Items from a data source

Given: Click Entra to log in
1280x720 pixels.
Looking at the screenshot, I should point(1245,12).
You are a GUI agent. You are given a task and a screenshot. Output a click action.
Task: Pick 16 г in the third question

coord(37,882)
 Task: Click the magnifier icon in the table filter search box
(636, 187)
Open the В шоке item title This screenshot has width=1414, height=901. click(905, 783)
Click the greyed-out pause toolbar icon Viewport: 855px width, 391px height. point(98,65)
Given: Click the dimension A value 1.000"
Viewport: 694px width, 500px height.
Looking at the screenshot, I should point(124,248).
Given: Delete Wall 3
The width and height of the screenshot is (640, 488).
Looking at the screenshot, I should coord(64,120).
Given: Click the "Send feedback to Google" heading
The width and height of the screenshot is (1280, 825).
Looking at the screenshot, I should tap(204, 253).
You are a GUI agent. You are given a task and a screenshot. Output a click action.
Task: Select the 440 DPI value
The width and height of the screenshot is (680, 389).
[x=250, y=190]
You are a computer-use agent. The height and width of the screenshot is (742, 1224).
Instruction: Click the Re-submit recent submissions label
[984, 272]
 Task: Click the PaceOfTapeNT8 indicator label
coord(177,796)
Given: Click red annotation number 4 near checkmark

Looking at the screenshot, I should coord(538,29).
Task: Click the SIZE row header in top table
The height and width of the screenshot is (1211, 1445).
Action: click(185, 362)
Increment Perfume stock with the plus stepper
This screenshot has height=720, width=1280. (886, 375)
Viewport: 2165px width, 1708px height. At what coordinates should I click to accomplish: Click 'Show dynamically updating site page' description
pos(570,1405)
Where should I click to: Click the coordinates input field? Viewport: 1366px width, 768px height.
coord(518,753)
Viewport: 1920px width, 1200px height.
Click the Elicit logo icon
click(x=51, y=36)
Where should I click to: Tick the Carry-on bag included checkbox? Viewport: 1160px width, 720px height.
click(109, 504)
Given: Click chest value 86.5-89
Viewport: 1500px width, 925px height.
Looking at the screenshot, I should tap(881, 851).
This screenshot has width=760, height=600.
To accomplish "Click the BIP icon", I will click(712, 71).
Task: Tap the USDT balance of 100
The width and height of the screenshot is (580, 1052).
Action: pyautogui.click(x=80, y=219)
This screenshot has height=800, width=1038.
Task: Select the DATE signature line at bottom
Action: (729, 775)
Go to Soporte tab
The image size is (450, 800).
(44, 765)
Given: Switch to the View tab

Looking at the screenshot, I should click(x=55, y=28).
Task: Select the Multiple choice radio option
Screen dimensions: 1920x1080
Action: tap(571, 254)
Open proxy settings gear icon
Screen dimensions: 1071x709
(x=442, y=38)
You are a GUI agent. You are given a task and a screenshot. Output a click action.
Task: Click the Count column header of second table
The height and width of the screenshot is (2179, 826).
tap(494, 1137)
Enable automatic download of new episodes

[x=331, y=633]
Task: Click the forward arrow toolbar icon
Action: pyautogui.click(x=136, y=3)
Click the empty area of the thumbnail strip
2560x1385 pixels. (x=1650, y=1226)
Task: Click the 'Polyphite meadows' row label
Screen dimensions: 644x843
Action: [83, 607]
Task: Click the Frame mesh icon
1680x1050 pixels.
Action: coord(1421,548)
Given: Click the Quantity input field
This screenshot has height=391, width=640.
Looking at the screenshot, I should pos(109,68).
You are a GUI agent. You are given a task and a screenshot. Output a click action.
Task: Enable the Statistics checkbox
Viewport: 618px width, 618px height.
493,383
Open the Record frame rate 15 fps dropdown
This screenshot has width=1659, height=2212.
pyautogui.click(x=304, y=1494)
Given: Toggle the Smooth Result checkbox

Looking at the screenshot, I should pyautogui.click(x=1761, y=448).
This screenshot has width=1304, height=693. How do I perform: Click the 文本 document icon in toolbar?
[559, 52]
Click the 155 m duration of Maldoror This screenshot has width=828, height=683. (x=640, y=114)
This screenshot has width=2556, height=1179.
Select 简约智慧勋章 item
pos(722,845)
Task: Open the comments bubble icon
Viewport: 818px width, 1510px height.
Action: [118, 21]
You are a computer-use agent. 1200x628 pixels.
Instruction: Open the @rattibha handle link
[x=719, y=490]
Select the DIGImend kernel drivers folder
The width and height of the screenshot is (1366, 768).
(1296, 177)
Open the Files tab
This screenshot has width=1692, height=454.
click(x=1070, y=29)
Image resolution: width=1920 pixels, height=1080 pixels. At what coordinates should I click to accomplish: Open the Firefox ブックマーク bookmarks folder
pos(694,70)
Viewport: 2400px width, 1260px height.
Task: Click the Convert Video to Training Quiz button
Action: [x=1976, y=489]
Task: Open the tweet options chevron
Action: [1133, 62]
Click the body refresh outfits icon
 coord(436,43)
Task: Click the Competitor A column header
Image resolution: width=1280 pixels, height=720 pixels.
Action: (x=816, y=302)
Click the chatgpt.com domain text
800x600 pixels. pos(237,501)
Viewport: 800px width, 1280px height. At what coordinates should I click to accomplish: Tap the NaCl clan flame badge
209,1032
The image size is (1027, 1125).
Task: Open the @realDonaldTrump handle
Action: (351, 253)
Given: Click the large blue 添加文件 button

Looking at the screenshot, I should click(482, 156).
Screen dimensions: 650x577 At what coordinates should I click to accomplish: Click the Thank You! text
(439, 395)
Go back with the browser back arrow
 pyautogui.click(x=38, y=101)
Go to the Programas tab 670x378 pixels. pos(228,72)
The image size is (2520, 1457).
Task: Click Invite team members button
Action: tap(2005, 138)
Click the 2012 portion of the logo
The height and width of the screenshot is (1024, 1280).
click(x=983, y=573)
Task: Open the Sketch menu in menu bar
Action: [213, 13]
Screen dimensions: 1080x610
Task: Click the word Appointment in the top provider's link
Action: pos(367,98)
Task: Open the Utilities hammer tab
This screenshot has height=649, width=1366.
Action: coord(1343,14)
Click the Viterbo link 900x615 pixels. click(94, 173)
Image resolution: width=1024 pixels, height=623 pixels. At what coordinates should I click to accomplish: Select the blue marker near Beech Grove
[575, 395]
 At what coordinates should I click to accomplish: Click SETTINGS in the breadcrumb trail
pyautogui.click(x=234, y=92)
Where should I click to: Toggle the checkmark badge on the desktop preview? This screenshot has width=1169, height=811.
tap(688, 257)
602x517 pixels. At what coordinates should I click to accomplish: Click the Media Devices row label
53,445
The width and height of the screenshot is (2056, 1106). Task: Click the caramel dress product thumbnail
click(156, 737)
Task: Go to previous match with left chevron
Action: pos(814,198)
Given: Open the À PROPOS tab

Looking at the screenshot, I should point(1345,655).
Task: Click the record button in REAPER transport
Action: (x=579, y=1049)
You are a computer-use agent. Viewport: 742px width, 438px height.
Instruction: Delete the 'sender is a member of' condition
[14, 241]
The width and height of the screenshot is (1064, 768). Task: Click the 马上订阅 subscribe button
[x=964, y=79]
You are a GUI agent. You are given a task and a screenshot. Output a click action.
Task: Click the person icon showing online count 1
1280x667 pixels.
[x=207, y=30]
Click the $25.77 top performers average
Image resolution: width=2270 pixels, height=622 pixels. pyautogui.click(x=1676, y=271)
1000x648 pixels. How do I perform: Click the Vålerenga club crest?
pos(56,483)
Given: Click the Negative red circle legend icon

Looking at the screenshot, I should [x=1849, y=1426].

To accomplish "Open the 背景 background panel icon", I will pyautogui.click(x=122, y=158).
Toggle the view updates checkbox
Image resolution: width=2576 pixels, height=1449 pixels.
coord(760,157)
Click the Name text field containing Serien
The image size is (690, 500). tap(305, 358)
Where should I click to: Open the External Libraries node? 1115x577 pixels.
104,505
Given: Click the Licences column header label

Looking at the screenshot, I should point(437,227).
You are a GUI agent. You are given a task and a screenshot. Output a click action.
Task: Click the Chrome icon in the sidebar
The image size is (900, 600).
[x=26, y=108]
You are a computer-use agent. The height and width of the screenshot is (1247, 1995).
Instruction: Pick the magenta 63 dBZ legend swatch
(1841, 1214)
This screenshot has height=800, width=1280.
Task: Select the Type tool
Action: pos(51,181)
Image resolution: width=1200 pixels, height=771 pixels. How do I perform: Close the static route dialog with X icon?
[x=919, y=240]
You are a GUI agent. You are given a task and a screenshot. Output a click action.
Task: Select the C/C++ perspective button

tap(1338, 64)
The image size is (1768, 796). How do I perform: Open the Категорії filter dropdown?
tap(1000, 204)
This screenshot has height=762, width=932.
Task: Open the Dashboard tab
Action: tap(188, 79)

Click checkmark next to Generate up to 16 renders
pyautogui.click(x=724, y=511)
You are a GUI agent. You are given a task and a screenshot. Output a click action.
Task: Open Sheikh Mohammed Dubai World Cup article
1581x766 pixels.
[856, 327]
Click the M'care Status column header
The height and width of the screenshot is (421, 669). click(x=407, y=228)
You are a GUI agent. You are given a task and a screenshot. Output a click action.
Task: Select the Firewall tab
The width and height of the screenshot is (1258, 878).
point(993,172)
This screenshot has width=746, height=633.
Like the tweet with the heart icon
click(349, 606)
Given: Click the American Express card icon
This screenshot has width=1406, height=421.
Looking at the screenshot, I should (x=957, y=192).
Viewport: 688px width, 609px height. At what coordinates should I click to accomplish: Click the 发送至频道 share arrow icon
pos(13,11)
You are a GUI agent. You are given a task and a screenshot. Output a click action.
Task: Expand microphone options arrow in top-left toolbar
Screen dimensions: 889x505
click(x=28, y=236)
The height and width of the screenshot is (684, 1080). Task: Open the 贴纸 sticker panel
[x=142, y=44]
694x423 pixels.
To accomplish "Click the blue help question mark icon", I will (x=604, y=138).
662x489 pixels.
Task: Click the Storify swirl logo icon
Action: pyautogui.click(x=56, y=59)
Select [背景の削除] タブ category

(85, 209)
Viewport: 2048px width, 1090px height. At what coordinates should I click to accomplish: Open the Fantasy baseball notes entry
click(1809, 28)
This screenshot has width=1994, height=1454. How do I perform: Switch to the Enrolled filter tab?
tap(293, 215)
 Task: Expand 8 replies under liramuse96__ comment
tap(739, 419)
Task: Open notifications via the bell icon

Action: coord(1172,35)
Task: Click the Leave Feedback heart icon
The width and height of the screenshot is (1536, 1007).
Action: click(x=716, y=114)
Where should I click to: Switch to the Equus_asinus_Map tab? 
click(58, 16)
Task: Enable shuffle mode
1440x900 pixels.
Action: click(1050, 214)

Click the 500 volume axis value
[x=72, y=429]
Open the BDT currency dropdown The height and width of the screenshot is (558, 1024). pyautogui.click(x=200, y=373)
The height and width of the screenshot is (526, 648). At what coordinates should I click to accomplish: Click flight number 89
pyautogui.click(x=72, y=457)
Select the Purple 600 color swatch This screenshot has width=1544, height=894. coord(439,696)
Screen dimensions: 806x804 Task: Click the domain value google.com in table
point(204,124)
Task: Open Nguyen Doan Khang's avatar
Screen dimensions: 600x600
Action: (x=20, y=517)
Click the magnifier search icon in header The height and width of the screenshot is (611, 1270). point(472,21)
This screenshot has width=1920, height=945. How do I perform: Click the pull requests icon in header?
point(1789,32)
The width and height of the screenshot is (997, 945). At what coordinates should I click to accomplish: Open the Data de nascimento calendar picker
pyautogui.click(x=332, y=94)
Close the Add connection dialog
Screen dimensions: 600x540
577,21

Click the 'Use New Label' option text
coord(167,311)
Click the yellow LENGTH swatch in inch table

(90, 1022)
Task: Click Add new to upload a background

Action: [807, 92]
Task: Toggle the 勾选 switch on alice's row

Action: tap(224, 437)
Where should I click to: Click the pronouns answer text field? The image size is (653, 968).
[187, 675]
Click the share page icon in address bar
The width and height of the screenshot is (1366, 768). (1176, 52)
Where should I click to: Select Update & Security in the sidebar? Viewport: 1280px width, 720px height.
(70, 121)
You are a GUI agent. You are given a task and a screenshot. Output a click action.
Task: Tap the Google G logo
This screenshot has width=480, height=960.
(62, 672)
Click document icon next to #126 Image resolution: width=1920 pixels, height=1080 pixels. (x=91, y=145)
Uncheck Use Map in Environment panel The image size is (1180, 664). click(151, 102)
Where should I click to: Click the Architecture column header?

WRITTEN INSTRUCTION: Print the lines from the one containing "The height and width of the screenshot is (526, 648)." to the one containing "Click the magnifier search", both included, reproducing each line exactly as it appears.

RESPONSE TO THE EXERCISE:
The height and width of the screenshot is (526, 648). At what coordinates should I click to accomplish: Click flight number 89
pyautogui.click(x=72, y=457)
Select the Purple 600 color swatch This screenshot has width=1544, height=894. coord(439,696)
Screen dimensions: 806x804 Task: Click the domain value google.com in table
point(204,124)
Task: Open Nguyen Doan Khang's avatar
Screen dimensions: 600x600
Action: (x=20, y=517)
Click the magnifier search icon in header The height and width of the screenshot is (611, 1270). point(472,21)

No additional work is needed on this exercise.